Le résultat principal retient l’attention : dans le modèle, avancer le premier vaccin de 12 mois à 9 mois est associé à une réduction d’un facteur 2,5 de l’incidence à long terme. Traduit en mots simples : sur la durée d’une vie, le nombre de nouveaux cas simulés chute de plus de moitié.
Un calendrier plus précoce, un virus moins opportuniste
Pourquoi ce simple décalage change-t-il la dynamique épidémique ? Avant un an, le nourrisson reste partiellement protégé par les anticorps maternels. Mais cette protection s’estompe. Entre 9 et 12 mois, il existe une fenêtre de vulnérabilité où l’enfant peut attraper le virus — et le transmettre. En vaccinant plus tôt, le modèle suggère que l’on ferme cette fenêtre plus rapidement.
Les simulations montrent une cascade d’effets : les épidémies s’espacent (une tous les 6,12 ans au lieu de 5,75 ans), leur pic d’intensité est coupé en deux, et la circulation globale du virus s’atténue. Autrement dit, le virus trouve moins de « carburant » pour se propager.

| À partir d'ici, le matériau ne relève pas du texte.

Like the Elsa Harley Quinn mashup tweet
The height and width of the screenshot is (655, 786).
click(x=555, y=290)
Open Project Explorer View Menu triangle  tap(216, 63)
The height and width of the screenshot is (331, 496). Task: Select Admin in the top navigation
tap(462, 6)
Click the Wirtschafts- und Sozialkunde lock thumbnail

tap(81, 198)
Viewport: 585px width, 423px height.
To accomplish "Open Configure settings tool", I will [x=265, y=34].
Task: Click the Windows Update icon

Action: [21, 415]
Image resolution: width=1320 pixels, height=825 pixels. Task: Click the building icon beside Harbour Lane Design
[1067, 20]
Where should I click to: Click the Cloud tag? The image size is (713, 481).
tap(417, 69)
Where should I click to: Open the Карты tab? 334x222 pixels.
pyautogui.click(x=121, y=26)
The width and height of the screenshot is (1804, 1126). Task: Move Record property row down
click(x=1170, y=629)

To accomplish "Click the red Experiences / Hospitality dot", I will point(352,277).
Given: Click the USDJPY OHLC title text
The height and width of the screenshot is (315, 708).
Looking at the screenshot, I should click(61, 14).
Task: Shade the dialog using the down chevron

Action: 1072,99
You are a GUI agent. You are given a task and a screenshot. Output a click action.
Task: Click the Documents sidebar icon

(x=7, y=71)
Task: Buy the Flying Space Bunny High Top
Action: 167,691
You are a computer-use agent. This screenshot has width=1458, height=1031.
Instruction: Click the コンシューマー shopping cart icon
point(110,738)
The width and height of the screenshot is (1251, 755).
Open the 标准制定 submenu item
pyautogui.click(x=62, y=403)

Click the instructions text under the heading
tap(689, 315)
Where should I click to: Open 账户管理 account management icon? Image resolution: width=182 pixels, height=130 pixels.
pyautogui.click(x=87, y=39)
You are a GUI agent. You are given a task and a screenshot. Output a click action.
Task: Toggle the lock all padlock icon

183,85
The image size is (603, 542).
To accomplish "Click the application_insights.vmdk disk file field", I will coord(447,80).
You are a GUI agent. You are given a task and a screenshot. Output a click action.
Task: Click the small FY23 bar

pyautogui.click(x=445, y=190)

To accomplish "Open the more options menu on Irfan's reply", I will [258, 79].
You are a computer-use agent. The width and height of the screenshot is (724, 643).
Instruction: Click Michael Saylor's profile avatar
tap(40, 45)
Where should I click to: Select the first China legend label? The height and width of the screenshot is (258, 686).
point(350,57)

Des chiffres qui racontent une histoire de simulation
Ces résultats sont issus d’un modèle informatique sophistiqué, capable de simuler les interactions de 100 000 « agents » — des individus virtuels — pendant un siècle. Trois scénarios ont été comparés : le calendrier classique (12 mois puis 6 ans), le même avec une dose supplémentaire à 18 ans, et la version avec première dose à 9 mois.